(Stored records)
= = =

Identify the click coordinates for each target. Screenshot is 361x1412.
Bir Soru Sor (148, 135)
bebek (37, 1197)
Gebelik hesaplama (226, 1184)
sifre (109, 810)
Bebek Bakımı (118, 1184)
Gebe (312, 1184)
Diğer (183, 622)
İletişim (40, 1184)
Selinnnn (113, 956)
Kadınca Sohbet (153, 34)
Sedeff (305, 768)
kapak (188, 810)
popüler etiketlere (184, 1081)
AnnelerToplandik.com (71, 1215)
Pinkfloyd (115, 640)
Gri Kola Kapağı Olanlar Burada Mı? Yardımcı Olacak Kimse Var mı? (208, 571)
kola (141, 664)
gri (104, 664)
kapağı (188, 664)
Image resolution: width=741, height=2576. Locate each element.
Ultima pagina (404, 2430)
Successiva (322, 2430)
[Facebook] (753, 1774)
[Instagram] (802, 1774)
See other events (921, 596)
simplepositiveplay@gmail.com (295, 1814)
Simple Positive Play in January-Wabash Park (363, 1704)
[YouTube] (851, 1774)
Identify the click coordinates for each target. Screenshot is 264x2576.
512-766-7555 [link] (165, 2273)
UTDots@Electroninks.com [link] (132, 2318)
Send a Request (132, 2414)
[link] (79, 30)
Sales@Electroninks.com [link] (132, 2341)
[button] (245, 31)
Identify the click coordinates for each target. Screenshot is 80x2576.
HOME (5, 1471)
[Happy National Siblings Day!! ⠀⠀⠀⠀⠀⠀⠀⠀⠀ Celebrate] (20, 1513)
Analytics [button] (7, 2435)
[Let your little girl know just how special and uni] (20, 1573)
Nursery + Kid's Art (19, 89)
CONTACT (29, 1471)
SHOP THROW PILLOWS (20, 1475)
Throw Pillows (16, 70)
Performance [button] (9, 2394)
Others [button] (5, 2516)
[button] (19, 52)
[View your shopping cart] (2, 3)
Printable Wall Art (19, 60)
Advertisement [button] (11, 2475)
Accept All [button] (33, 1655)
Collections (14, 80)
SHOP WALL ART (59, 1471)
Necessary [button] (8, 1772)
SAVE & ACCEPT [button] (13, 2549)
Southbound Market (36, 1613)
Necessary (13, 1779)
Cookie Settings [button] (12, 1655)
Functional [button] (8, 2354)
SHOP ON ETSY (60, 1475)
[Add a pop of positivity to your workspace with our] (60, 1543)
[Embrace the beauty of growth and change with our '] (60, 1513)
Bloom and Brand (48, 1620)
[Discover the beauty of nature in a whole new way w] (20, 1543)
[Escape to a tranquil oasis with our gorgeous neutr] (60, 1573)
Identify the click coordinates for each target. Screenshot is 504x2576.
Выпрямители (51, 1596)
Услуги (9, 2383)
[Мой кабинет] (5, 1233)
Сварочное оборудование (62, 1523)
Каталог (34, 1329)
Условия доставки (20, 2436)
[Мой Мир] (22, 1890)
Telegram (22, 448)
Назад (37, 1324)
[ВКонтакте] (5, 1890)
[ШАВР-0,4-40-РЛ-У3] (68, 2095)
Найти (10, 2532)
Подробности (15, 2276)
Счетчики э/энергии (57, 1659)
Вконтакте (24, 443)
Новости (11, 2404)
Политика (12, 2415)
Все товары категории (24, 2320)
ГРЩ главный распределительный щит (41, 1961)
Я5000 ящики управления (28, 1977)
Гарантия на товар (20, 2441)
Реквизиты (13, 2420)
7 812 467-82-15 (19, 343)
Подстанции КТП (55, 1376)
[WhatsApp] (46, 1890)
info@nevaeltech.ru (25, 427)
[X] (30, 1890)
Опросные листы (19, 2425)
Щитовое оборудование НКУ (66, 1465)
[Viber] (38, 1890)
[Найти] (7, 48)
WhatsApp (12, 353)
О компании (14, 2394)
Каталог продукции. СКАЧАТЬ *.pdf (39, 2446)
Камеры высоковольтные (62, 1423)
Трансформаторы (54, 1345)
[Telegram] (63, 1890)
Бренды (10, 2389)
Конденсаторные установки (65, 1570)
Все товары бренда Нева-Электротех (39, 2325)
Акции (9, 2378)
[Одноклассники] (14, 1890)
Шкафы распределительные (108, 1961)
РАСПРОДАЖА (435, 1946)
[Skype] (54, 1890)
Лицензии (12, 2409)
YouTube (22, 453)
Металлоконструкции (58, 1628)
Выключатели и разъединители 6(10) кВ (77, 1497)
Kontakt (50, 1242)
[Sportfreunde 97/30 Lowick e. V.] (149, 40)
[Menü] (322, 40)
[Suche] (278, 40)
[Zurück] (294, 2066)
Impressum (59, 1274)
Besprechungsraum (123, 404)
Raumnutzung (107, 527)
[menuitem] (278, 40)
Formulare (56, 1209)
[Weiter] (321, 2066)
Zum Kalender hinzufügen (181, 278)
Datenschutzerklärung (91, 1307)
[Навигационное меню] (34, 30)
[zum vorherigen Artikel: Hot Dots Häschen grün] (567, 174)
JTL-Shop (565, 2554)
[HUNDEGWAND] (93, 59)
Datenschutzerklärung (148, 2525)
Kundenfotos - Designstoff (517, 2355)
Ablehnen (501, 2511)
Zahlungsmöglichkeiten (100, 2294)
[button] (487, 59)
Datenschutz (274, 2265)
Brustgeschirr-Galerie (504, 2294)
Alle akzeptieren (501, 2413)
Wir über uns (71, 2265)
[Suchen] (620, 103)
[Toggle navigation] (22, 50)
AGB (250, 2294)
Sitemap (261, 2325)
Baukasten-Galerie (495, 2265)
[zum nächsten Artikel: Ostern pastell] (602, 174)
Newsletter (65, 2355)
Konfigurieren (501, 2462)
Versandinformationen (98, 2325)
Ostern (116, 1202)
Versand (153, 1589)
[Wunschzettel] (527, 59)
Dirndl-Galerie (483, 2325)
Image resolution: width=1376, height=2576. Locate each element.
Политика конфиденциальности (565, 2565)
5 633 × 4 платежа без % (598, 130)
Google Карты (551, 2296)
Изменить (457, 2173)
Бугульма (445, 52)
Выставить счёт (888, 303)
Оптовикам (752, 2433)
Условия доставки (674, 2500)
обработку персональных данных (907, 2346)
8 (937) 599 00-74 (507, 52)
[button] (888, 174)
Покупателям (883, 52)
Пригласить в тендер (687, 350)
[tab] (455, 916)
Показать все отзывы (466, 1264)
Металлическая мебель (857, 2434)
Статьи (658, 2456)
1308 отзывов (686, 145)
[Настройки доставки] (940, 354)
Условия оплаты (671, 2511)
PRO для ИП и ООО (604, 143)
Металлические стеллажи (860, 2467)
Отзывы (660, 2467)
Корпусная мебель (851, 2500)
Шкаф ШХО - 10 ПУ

= = =

▶ [What the exercise asks]
Your answer should repeat every entry exactly.

▶ [Written response]
Identify the click coordinates for each target. Screenshot is 361x1412.
Bir Soru Sor (148, 135)
bebek (37, 1197)
Gebelik hesaplama (226, 1184)
sifre (109, 810)
Bebek Bakımı (118, 1184)
Gebe (312, 1184)
Diğer (183, 622)
İletişim (40, 1184)
Selinnnn (113, 956)
Kadınca Sohbet (153, 34)
Sedeff (305, 768)
kapak (188, 810)
popüler etiketlere (184, 1081)
AnnelerToplandik.com (71, 1215)
Pinkfloyd (115, 640)
Gri Kola Kapağı Olanlar Burada Mı? Yardımcı Olacak Kimse Var mı? (208, 571)
kola (141, 664)
gri (104, 664)
kapağı (188, 664)
Image resolution: width=741, height=2576. Locate each element.
Ultima pagina (404, 2430)
Successiva (322, 2430)
[Facebook] (753, 1774)
[Instagram] (802, 1774)
See other events (921, 596)
simplepositiveplay@gmail.com (295, 1814)
Simple Positive Play in January-Wabash Park (363, 1704)
[YouTube] (851, 1774)
Identify the click coordinates for each target. Screenshot is 264x2576.
512-766-7555 [link] (165, 2273)
UTDots@Electroninks.com [link] (132, 2318)
Send a Request (132, 2414)
[link] (79, 30)
Sales@Electroninks.com [link] (132, 2341)
[button] (245, 31)
Identify the click coordinates for each target. Screenshot is 80x2576.
HOME (5, 1471)
[Happy National Siblings Day!! ⠀⠀⠀⠀⠀⠀⠀⠀⠀ Celebrate] (20, 1513)
Analytics [button] (7, 2435)
[Let your little girl know just how special and uni] (20, 1573)
Nursery + Kid's Art (19, 89)
CONTACT (29, 1471)
SHOP THROW PILLOWS (20, 1475)
Throw Pillows (16, 70)
Performance [button] (9, 2394)
Others [button] (5, 2516)
[button] (19, 52)
[View your shopping cart] (2, 3)
Printable Wall Art (19, 60)
Advertisement [button] (11, 2475)
Accept All [button] (33, 1655)
Collections (14, 80)
SHOP WALL ART (59, 1471)
Necessary [button] (8, 1772)
SAVE & ACCEPT [button] (13, 2549)
Southbound Market (36, 1613)
Necessary (13, 1779)
Cookie Settings [button] (12, 1655)
Functional [button] (8, 2354)
SHOP ON ETSY (60, 1475)
[Add a pop of positivity to your workspace with our] (60, 1543)
[Embrace the beauty of growth and change with our '] (60, 1513)
Bloom and Brand (48, 1620)
[Discover the beauty of nature in a whole new way w] (20, 1543)
[Escape to a tranquil oasis with our gorgeous neutr] (60, 1573)
Identify the click coordinates for each target. Screenshot is 504x2576.
Выпрямители (51, 1596)
Услуги (9, 2383)
[Мой кабинет] (5, 1233)
Сварочное оборудование (62, 1523)
Каталог (34, 1329)
Условия доставки (20, 2436)
[Мой Мир] (22, 1890)
Telegram (22, 448)
Назад (37, 1324)
[ВКонтакте] (5, 1890)
[ШАВР-0,4-40-РЛ-У3] (68, 2095)
Найти (10, 2532)
Подробности (15, 2276)
Счетчики э/энергии (57, 1659)
Вконтакте (24, 443)
Новости (11, 2404)
Политика (12, 2415)
Все товары категории (24, 2320)
ГРЩ главный распределительный щит (41, 1961)
Я5000 ящики управления (28, 1977)
Гарантия на товар (20, 2441)
Реквизиты (13, 2420)
7 812 467-82-15 (19, 343)
Подстанции КТП (55, 1376)
[WhatsApp] (46, 1890)
info@nevaeltech.ru (25, 427)
[X] (30, 1890)
Опросные листы (19, 2425)
Щитовое оборудование НКУ (66, 1465)
[Viber] (38, 1890)
[Найти] (7, 48)
WhatsApp (12, 353)
О компании (14, 2394)
Каталог продукции. СКАЧАТЬ *.pdf (39, 2446)
Камеры высоковольтные (62, 1423)
Трансформаторы (54, 1345)
[Telegram] (63, 1890)
Бренды (10, 2389)
Конденсаторные установки (65, 1570)
Все товары бренда Нева-Электротех (39, 2325)
Акции (9, 2378)
[Одноклассники] (14, 1890)
Шкафы распределительные (108, 1961)
РАСПРОДАЖА (435, 1946)
[Skype] (54, 1890)
Лицензии (12, 2409)
YouTube (22, 453)
Металлоконструкции (58, 1628)
Выключатели и разъединители 6(10) кВ (77, 1497)
Kontakt (50, 1242)
[Sportfreunde 97/30 Lowick e. V.] (149, 40)
[Menü] (322, 40)
[Suche] (278, 40)
[Zurück] (294, 2066)
Impressum (59, 1274)
Besprechungsraum (123, 404)
Raumnutzung (107, 527)
[menuitem] (278, 40)
Formulare (56, 1209)
[Weiter] (321, 2066)
Zum Kalender hinzufügen (181, 278)
Datenschutzerklärung (91, 1307)
[Навигационное меню] (34, 30)
[zum vorherigen Artikel: Hot Dots Häschen grün] (567, 174)
JTL-Shop (565, 2554)
[HUNDEGWAND] (93, 59)
Datenschutzerklärung (148, 2525)
Kundenfotos - Designstoff (517, 2355)
Ablehnen (501, 2511)
Zahlungsmöglichkeiten (100, 2294)
[button] (487, 59)
Datenschutz (274, 2265)
Brustgeschirr-Galerie (504, 2294)
Alle akzeptieren (501, 2413)
Wir über uns (71, 2265)
[Suchen] (620, 103)
[Toggle navigation] (22, 50)
AGB (250, 2294)
Sitemap (261, 2325)
Baukasten-Galerie (495, 2265)
[zum nächsten Artikel: Ostern pastell] (602, 174)
Newsletter (65, 2355)
Konfigurieren (501, 2462)
Versandinformationen (98, 2325)
Ostern (116, 1202)
Versand (153, 1589)
[Wunschzettel] (527, 59)
Dirndl-Galerie (483, 2325)
Image resolution: width=1376, height=2576. Locate each element.
Политика конфиденциальности (565, 2565)
5 633 × 4 платежа без % (598, 130)
Google Карты (551, 2296)
Изменить (457, 2173)
Бугульма (445, 52)
Выставить счёт (888, 303)
Оптовикам (752, 2433)
Условия доставки (674, 2500)
обработку персональных данных (907, 2346)
8 (937) 599 00-74 (507, 52)
[button] (888, 174)
Покупателям (883, 52)
Пригласить в тендер (687, 350)
[tab] (455, 916)
Показать все отзывы (466, 1264)
Металлическая мебель (857, 2434)
Статьи (658, 2456)
1308 отзывов (686, 145)
[Настройки доставки] (940, 354)
Условия оплаты (671, 2511)
PRO для ИП и ООО (604, 143)
Металлические стеллажи (860, 2467)
Отзывы (660, 2467)
Корпусная мебель (851, 2500)
Шкаф ШХО - 10 ПУ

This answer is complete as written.